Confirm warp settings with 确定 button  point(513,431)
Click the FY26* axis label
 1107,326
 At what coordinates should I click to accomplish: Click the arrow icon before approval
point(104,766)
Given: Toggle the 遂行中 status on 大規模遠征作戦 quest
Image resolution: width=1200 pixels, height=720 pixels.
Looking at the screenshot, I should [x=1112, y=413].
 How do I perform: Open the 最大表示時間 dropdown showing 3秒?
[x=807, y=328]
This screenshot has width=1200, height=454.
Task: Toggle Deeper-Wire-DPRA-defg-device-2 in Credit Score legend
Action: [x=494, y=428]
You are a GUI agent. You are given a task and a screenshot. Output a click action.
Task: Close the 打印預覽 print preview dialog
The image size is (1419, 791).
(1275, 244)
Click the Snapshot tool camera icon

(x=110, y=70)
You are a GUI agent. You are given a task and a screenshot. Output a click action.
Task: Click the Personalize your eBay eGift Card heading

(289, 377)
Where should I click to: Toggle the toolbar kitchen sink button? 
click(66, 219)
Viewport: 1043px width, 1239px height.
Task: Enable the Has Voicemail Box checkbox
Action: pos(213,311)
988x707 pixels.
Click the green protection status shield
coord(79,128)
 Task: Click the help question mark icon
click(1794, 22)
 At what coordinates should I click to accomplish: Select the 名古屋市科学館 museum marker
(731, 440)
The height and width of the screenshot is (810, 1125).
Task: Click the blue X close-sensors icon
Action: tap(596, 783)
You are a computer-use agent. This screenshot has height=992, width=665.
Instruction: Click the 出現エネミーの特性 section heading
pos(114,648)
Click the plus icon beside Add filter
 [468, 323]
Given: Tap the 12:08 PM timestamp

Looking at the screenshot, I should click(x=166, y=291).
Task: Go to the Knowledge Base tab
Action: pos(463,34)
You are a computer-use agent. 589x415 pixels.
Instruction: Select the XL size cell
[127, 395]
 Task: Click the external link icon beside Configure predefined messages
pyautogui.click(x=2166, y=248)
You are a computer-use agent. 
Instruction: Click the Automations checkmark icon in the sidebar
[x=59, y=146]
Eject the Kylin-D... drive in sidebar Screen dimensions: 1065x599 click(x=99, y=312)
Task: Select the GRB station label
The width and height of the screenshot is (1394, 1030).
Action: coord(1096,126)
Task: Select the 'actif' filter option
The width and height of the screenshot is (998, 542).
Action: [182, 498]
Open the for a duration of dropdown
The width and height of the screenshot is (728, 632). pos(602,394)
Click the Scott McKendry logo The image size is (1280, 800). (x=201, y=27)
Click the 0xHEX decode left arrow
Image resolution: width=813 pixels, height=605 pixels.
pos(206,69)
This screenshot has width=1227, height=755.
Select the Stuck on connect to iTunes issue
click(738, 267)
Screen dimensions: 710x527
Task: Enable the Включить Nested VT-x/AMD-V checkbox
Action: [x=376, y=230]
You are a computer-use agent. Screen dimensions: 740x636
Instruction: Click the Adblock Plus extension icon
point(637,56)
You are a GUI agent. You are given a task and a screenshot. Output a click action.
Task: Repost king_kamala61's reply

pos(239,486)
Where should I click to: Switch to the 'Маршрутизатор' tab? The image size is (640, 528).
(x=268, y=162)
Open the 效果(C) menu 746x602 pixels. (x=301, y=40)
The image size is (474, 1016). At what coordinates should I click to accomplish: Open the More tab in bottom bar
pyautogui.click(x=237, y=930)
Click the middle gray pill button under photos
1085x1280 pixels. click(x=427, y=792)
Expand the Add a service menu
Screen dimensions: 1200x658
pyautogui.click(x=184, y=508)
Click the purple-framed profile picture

Exercise brief.
All of the entries above are to be written out again exactly.

Your response.
Confirm warp settings with 确定 button  point(513,431)
Click the FY26* axis label
 1107,326
 At what coordinates should I click to accomplish: Click the arrow icon before approval
point(104,766)
Given: Toggle the 遂行中 status on 大規模遠征作戦 quest
Image resolution: width=1200 pixels, height=720 pixels.
Looking at the screenshot, I should [x=1112, y=413].
 How do I perform: Open the 最大表示時間 dropdown showing 3秒?
[x=807, y=328]
This screenshot has width=1200, height=454.
Task: Toggle Deeper-Wire-DPRA-defg-device-2 in Credit Score legend
Action: [x=494, y=428]
You are a GUI agent. You are given a task and a screenshot. Output a click action.
Task: Close the 打印預覽 print preview dialog
The image size is (1419, 791).
(1275, 244)
Click the Snapshot tool camera icon

(x=110, y=70)
You are a GUI agent. You are given a task and a screenshot. Output a click action.
Task: Click the Personalize your eBay eGift Card heading

(289, 377)
Where should I click to: Toggle the toolbar kitchen sink button? 
click(66, 219)
Viewport: 1043px width, 1239px height.
Task: Enable the Has Voicemail Box checkbox
Action: pos(213,311)
988x707 pixels.
Click the green protection status shield
coord(79,128)
 Task: Click the help question mark icon
click(1794, 22)
 At what coordinates should I click to accomplish: Select the 名古屋市科学館 museum marker
(731, 440)
The height and width of the screenshot is (810, 1125).
Task: Click the blue X close-sensors icon
Action: tap(596, 783)
You are a computer-use agent. This screenshot has height=992, width=665.
Instruction: Click the 出現エネミーの特性 section heading
pos(114,648)
Click the plus icon beside Add filter
 [468, 323]
Given: Tap the 12:08 PM timestamp

Looking at the screenshot, I should click(x=166, y=291).
Task: Go to the Knowledge Base tab
Action: pos(463,34)
You are a computer-use agent. 589x415 pixels.
Instruction: Select the XL size cell
[127, 395]
 Task: Click the external link icon beside Configure predefined messages
pyautogui.click(x=2166, y=248)
You are a computer-use agent. 
Instruction: Click the Automations checkmark icon in the sidebar
[x=59, y=146]
Eject the Kylin-D... drive in sidebar Screen dimensions: 1065x599 click(x=99, y=312)
Task: Select the GRB station label
The width and height of the screenshot is (1394, 1030).
Action: coord(1096,126)
Task: Select the 'actif' filter option
The width and height of the screenshot is (998, 542).
Action: [182, 498]
Open the for a duration of dropdown
The width and height of the screenshot is (728, 632). pos(602,394)
Click the Scott McKendry logo The image size is (1280, 800). (x=201, y=27)
Click the 0xHEX decode left arrow
Image resolution: width=813 pixels, height=605 pixels.
pos(206,69)
This screenshot has width=1227, height=755.
Select the Stuck on connect to iTunes issue
click(738, 267)
Screen dimensions: 710x527
Task: Enable the Включить Nested VT-x/AMD-V checkbox
Action: [x=376, y=230]
You are a computer-use agent. Screen dimensions: 740x636
Instruction: Click the Adblock Plus extension icon
point(637,56)
You are a GUI agent. You are given a task and a screenshot. Output a click action.
Task: Repost king_kamala61's reply

pos(239,486)
Where should I click to: Switch to the 'Маршрутизатор' tab? The image size is (640, 528).
(x=268, y=162)
Open the 效果(C) menu 746x602 pixels. (x=301, y=40)
The image size is (474, 1016). At what coordinates should I click to accomplish: Open the More tab in bottom bar
pyautogui.click(x=237, y=930)
Click the middle gray pill button under photos
1085x1280 pixels. click(x=427, y=792)
Expand the Add a service menu
Screen dimensions: 1200x658
pyautogui.click(x=184, y=508)
Click the purple-framed profile picture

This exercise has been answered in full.